Roly-Poly toy

Center of mass for this bodies lies exactly at the body. In what ever direction it is pushed centre of mass position is not changed. Which means centre of mass displacement is 0. This implies all the bodies will come to their initial position.

$x_{cm} = \dfrac{m_1x_1 + m_2x_2 + ...}{m_1 + m_2 + ...}$ Where $x_{cm}$ is the change in position of centre of mass which is 0. $\implies m_1x_1 + m_2x_2 + ... = 0$ This says that the sum of product of masses and change in position of corresponding bodies is equal to $0$ . This implies that all the bodies' have reached their initial positions.

WARNING: THIS IS ONLY BY USING COMMON SENSE.

The mass can't be distributed evenly because it would be impossible for it to rebound. If most of the mass is at the top then it would stay wobbling down and cannot rebound (or bounce back) and thus the answer is it is at the bottom because then it [the top] could just move while the bottom is trying to keep the toy still and the bottom is the reason why it [the toy] stops after a while.

2 points (from Chris Cheek) : - if the mass were all at the top then it would also flip upside down and remain there (point 1) and the reason that it finally comes to rest is due to friction and the resulting loss of momentum that was imparted by the punch (point 2)

It can be shown that the center of mass is the point such that the resulting external force and torque applied to it produces the same effect as the application of all those external forces to the body.

This allows us to consider the force of gravity as a vector pointing towards the ground applied to the center of mass. Let's conduct our analysis choosing the point of contact with the ground as the origin (this allows us to avoid considering the normal force).

In case of point A (in the situation showed), this means that the body will experience a torque that makes it rotate counterclockwise , thus making the situation worse. Point C is the only one that is exerting a finite torque that restores the body to its initial position: point B might do the same job as point A with only a slight fluctuation.

Because of the form of the toy's base, point C (or a point that is a little lower) will always exert a restoring torque.

Note: directions of rotation are given by the right hand rule .

It’s evil; it rises up each time by the strength of its purely malevolent hatred of all humanity.

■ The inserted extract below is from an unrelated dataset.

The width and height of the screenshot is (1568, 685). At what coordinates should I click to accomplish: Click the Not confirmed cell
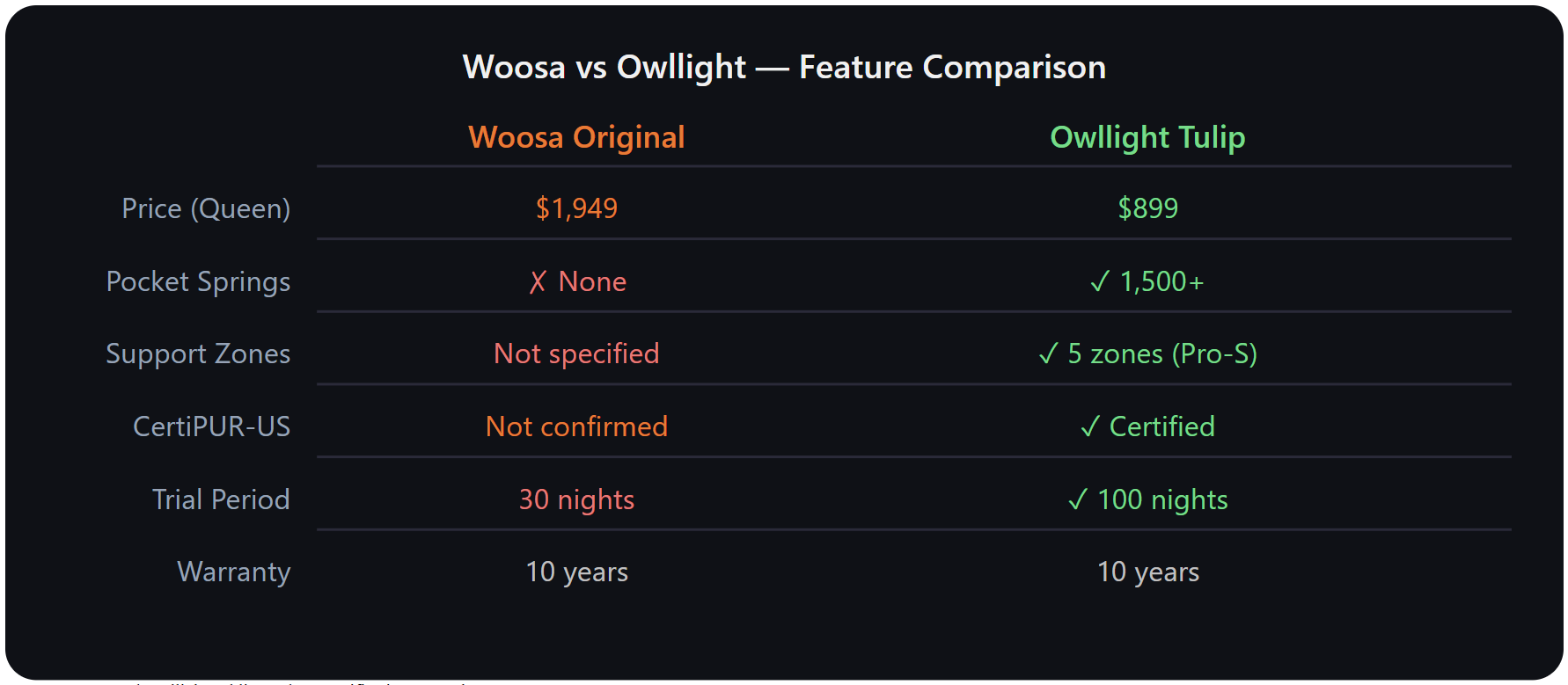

It's simply some common sense. If all the mass will be distributed at the bottom because of gravity or the greatest force of attraction will only the towards the earth (9.8m/s). Now, if you punch the object, the mass will be at rest at the moment but while it goes down, there are some disturbance to the matter pulling it upwards but gravity uncle will pull the matter back down again no matter what ! If you didn't understood then listen, First, the mass is distributed at the bottom keeping it in stationery motion. Now, if you punch it backwards you are actually trying to distribute the mass at the top while there is more mass at the bottom. So the mass pulled upwards is pulled downwards again which leads the object to get back in straight position.

This is a basic problem. Thank about it. If you have EVER lift one of these things up, which side is heavier? The bottom. You don’t need super math skills to solve this, just basic knowledge.

The centre of mass is at the bottom of the toy this makes the toy more stable. The centre of mass is at the bottom because the lower surface of the toy has a larger surface area than the top, sort of like a cone.

The object is stable (returns to equilibrium), as long as moving away equals center of mass having to rise (beside from moving sideways). This happens when the center of mass lies below the center of the smallest curvature in the contact point. So actually a combination of a low center of mass and a blunt underside are needed. This phenomenon also happens with a classical guitar.

An object is in balance as long as its centre of gravity lies in or above the area of the zone where it touches the ground. This can only happen when (most of) the mass is in the bodom, whereas the centre of gravity is as low as possible.

Think about torque about the contact point with the ground. If the mass is distributed only at the top or evenly distributed, a considerable torque exists due to gravity (because a "considerably" large lever arm exists) that prevents the rebound of the object. Only plausible choice is C.

This sounds so much like a meme $\frac{X}{D}$

For your amusement : https://youtu.be/JEKLN2V5_gI

The toy's centre of mass would have to be in the base, lower down than its widest part. In any position, the toy's weight will effectively act downwards at the centre of mass. When the toy is in contact with the ground, a couple forms consisting of the toy's weight and the normal reaction from the ground. When the centre of mass is suitably placed, this couple will always be oriented in such a direction as to rotate the toy back to the upright position.